OH MY GOD THAT PART IS SERIOUSLY SO HOT I MELTED!!!!!!!!

ok so then they go into like stupid ernesto's side of the story where he narrates and we find out that ho is a crack dealer and shit. i love when a different person narrates because i like how they each say "ECHO PARQUE"! that shit is hot. i always used to call Echo Park "ECHO PARQUE" but i didnt know it was cos of Mi Vida Loca!!! ok pero anyways, that shit continues and blah blah shit goes down and so on and so on.

the best part of Ernesto's story is when he buys a hot truck called Suavecito that has a hot gangster chick painted on it and the song Suavecito plays! that song is rad. it's also hot when he says he didn't tell his bitches that he got the firme ride cos girls get jealous at the time you spend on a car! that part is both true and hot.

It's also during ernesto's story that we meet El Duran, some rival gang dude with a hot car and a Salma Hayek on his arm (no joke). so then there's more homegirl interraction which got me really excited because those sluts start talking to each other in hot spanglish and call each other "Esa"!!! i'd never heard that shit before!!! i've heard "Ese" but not "esa". it's my new favorite. and then all these bitches keep talking to each other and say "firme'" alot and stuff. i love it.

ok so it goes on and more stuff happens. i don't want to get tooo into it because i dont want to ruin it for you sluts, but trust me, hot shit happens. later in the movie we also meet other hot sluts, like Whispers and a super hot slut named Giggles who comes out of jail and is like a reformed homegirl and shit. that bitch is firme. she's a veterana even though she's only like 22 probaby but whatever, that bitch has been around.... so she tries to teach the younger esa's some like lessons in life and tries to tell them they should learn computers. it's hot.

here are some other hot quotes:
when Mousie's little son goes up to Sad Girl's baby daughter at the park and starts playing with her....

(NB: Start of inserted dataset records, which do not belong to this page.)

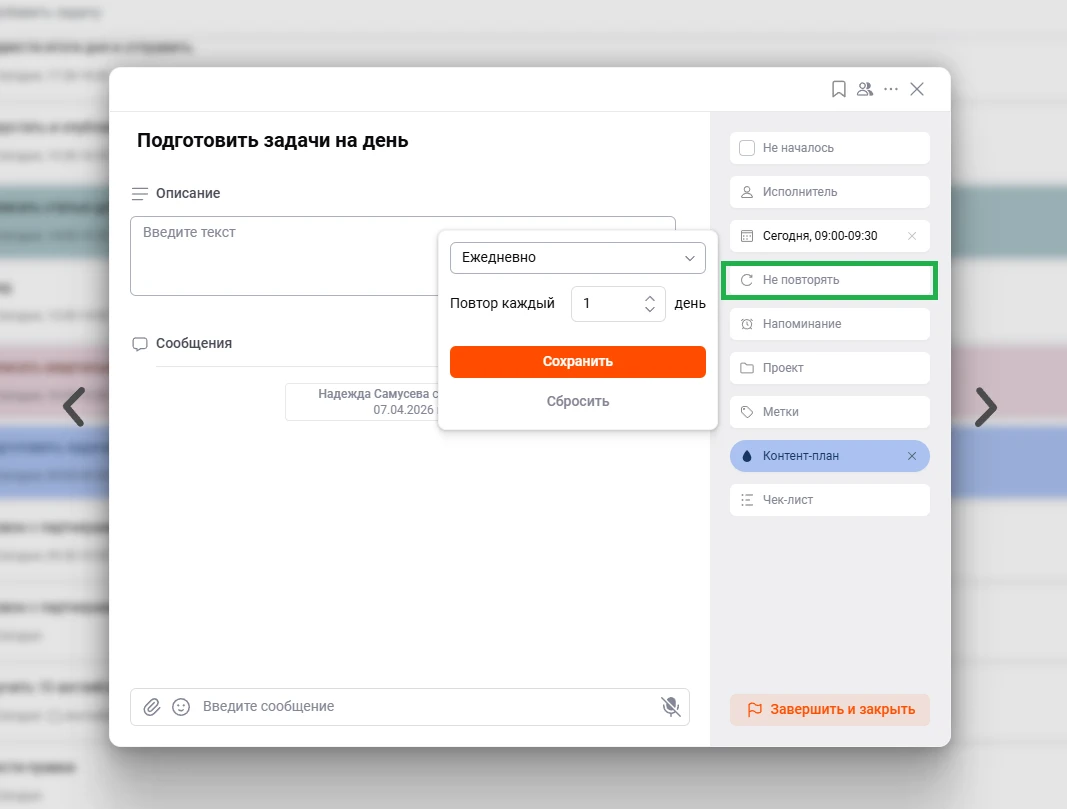This screenshot has width=1067, height=809.
Task: Toggle the muted microphone icon
Action: 671,707
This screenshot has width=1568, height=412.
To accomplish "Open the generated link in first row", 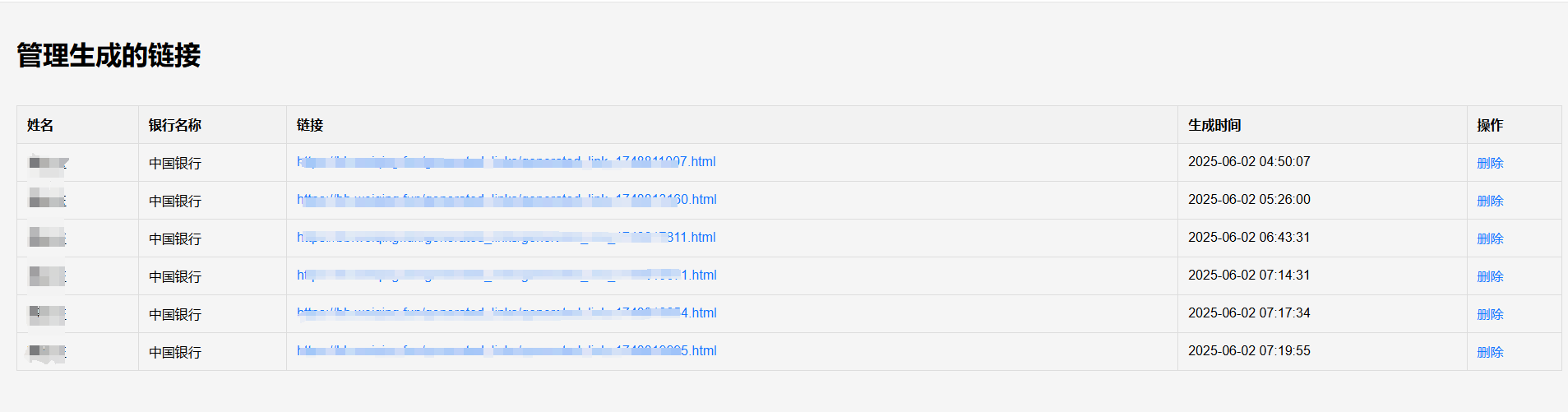I will (506, 161).
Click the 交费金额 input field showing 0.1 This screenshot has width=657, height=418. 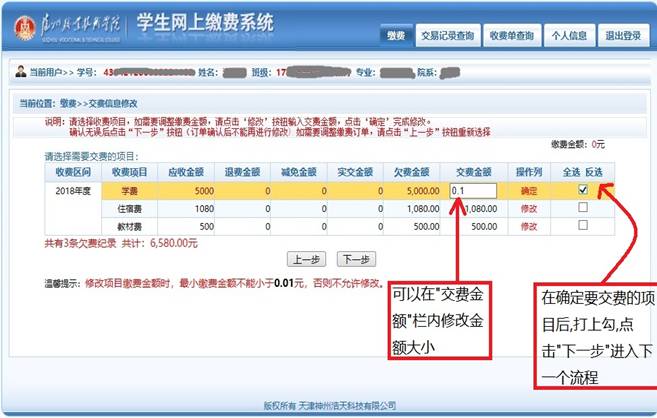pos(473,190)
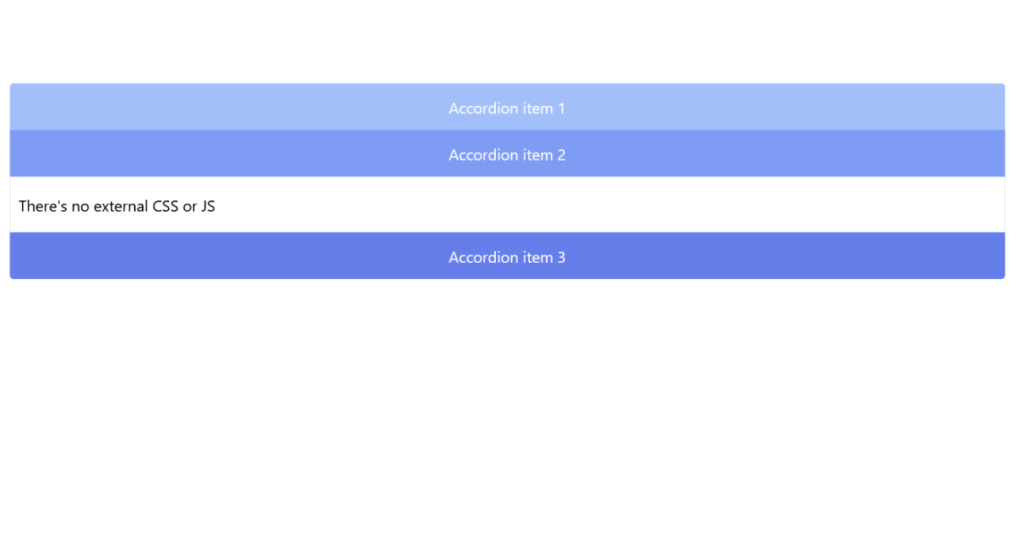
Task: Select the medium blue accordion bar
Action: pyautogui.click(x=507, y=155)
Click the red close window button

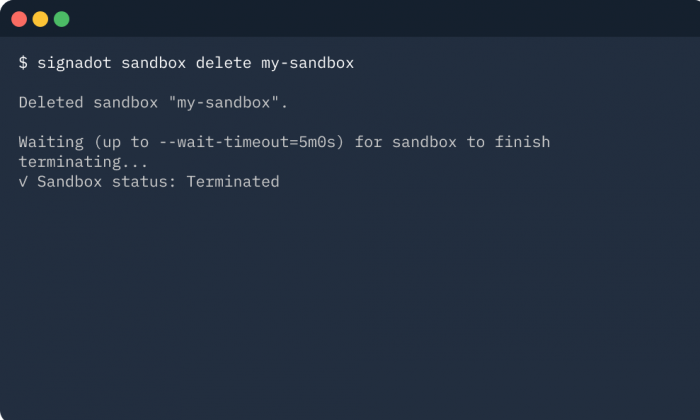pyautogui.click(x=19, y=19)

Mousie: Get your hands out of her face, menso
Chupale, they're getting along!
Junior, that's a little girl you can't have, menso

-------------------------------------
Then,
Sad Girl: Mousie, I'm going to McDonalds
Mousie: Burger King is better, ey
Sad Girl: They don't got what i like at burger king
Mousie: It's cheaper at Burger King
Sad Girl: Fine, you go to Burger King, I'll go to McDonalds
Mousie: I'll go to McDonalds

THIS MOVIE IS SO RAD!
-----------------------------
another hot quote:
The homegirls are at some hot cleaned up veterana's house because she is cleaning up Whispers' gun wound. They are about to go pick up Giggles at county and the hot veterana tells them to be careful....

Hot Veterana: Just go becareful please and don't let her stop at no fucking bar, shit, ok....bring her straight home!

that's fucking hot. and fuck that bitch, if i came out of county i'd want to get my drink on! but they don't. they go eat hot hamburgers.
---------------------------------
another hot quote:

sad girl: the welfare ain't cutting it, trip out, i only got like 2 food stamps left

that's hot
---------------------------------
another hot quote:
when big sleepy and giggles are done getting their bone on.....

big sleepy: that was great baby. my little angelica. you were such an innocent girl. i was afraid to love you too strong, but i did.

DUDE!! TELL ME THAT IS NOT HOT, QUE NO!
----------------------------------------

they're talking about Juan Temido aka: El Duran who "La Blue Eyes" is in love with...

Sad Girl: It can't be the same guy. This guy ain't no playboy. He was the serious type. He wrote poetry and shit

homegirl: Man, who wouldn't in prison! tsh, when they get out it's a different story, ey.


serio

other really awesome stuff happens and then this shit ends and stuff and you totally don't want it to. you want to like know what else happens and want to follow Mousie and Sad Girl around forever and get your bangs all done up and shit but you can't. it's fucking depressing. i'm totally in love.